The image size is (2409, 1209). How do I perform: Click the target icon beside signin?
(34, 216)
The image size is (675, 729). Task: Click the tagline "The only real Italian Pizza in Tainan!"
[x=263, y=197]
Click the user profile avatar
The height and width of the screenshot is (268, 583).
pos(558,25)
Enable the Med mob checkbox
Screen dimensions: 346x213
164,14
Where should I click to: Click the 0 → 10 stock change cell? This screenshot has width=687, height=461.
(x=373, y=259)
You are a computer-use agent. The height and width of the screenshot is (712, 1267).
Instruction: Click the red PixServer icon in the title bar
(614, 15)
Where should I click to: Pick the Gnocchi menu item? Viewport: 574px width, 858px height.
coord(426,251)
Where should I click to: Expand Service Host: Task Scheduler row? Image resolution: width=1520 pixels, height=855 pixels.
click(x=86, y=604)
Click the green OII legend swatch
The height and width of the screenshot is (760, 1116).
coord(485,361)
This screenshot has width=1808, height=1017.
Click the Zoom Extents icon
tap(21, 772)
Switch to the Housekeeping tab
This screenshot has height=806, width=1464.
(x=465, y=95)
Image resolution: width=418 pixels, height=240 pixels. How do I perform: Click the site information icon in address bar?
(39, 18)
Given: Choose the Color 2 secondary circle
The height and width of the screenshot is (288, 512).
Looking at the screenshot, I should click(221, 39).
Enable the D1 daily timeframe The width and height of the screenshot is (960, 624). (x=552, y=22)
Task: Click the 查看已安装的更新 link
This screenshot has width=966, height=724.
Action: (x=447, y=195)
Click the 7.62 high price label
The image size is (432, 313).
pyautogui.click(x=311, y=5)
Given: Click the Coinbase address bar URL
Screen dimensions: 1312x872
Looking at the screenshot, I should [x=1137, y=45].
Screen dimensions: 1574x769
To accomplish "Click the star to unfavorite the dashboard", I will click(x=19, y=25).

- **WORK REQUIRED**:
Pull out each line of the items above that contains the word "Given", and copy those lines in their original order.

- **RIGHT ANSWER**:
Given: Choose the Color 2 secondary circle
Given: Click the Coinbase address bar URL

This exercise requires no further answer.